For more detail, view the full-sized version of this map

Above, in orange, we see how much territory the USSR ended up with after the war. This map is especially informative as it lists the populations of the territories at the time. Large portions of Eastern Europe—including more than 22 million people—were rolled behind the iron curtain.

The Waning Days of the USSR

After a prolonged period of stagnation, Mikhail Gorbachev attempted to reform the Soviet political and economic system with perestroika, which literally translates to “reconstruction”. This movement began a slow process of democratization that eventually destabilized Communist control through the late 1980s, hastening the collapse of the Soviet Union.

The map below is a snapshot of the USSR two years prior to its official dissolution in 1991.

ussr administrative divisions 1989

For more detail, view the full-sized version of this map

Many of the republics, shown in various colors above, were already seeing independence movements and unrest by this time, and would eventually declare independence one by one.

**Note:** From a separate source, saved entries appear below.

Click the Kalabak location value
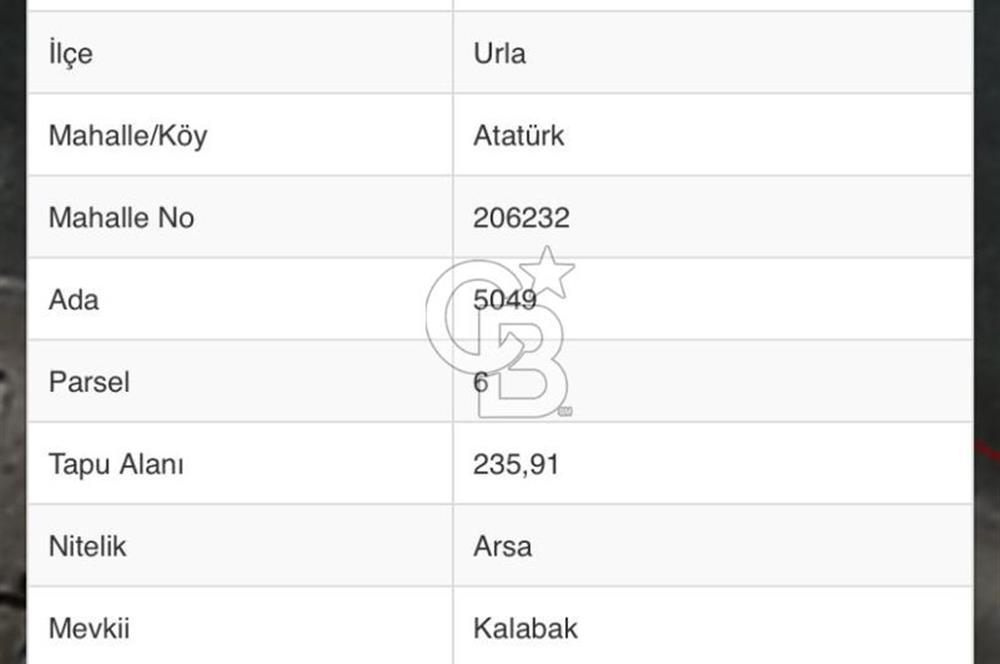The height and width of the screenshot is (664, 1000). [x=525, y=628]
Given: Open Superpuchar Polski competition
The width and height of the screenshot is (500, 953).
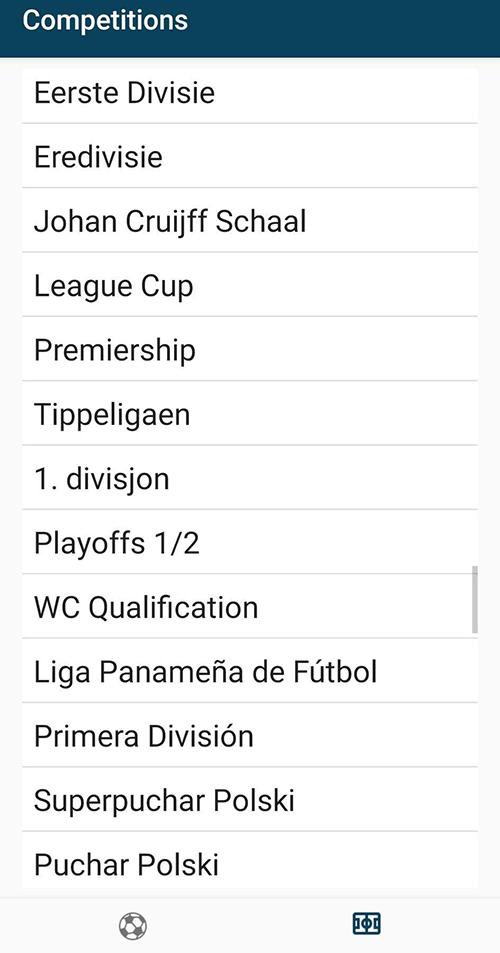Looking at the screenshot, I should [250, 800].
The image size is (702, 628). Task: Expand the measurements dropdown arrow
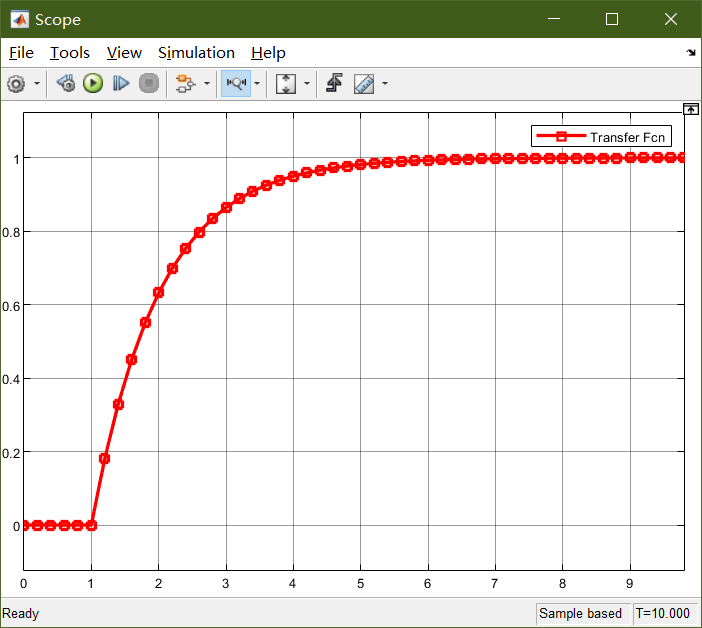pos(384,84)
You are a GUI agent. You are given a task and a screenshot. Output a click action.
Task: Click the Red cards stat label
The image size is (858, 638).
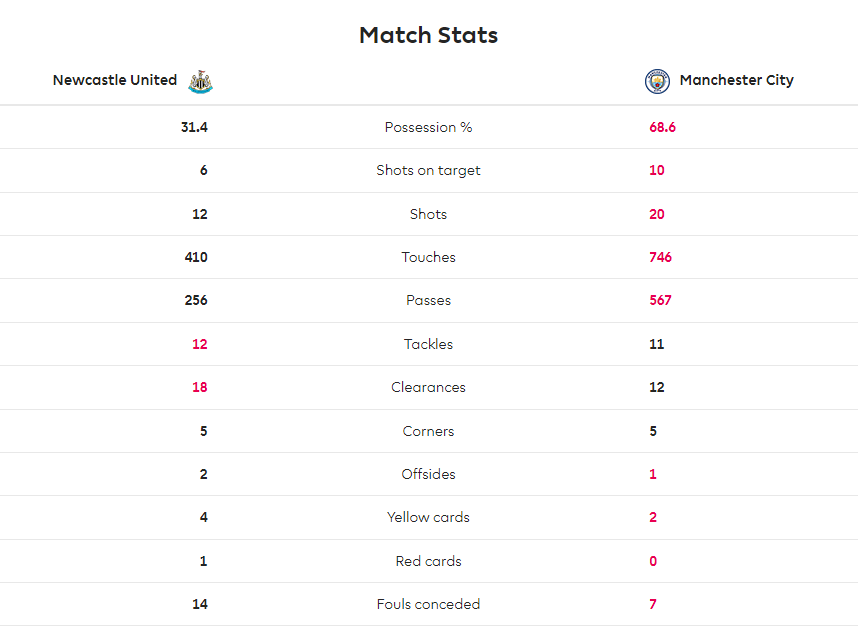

Here’s a list of the major regions that seceded from the USSR:

USSR SubdivisionPresent Day CountrySeceded from the USSR
Estonian SSR🇪🇪 Estonia8 May 1990
Lithuanian SSR🇱🇹 Lithuania11 March 1990
Latvian SSR🇱🇻 Latvia4 May 1990
Azerbaijan SSR🇦🇿 Azerbaijan30 August 1991
Georgian SSR🇬🇪 Georgia9 April 1991
Russian SFSR🇷🇺 Russian Federation12 December 1991
Uzbek SSR🇺🇿 Uzbekistan31 August 1991
Moldavian SSR🇲🇩 Moldova27 August 1991
Ukrainian SSR🇺🇦 Ukraine24 August 1991
Byelorussian SSR🇧🇾 Belarus10 December 1991
Turkmen SSR🇹🇲 Turkmenistan27 October 1991
Armenian SSR🇦🇲 Armenia21 September 1991
Tajik SSR🇹🇯 Tajikistan9 September 1991
Kazakh SSR🇰🇿 Kazakhstan16 December 1991
Kirghiz SSR🇰🇬 Kyrgyzstan31 August 1991

Since these regions seceded with their borders largely intact, a current map of this part of the world doesn’t look too different from the one above.

That said, even as borders remain static, the war in Ukraine demonstrates that power dynamics in this region are still very much in flux.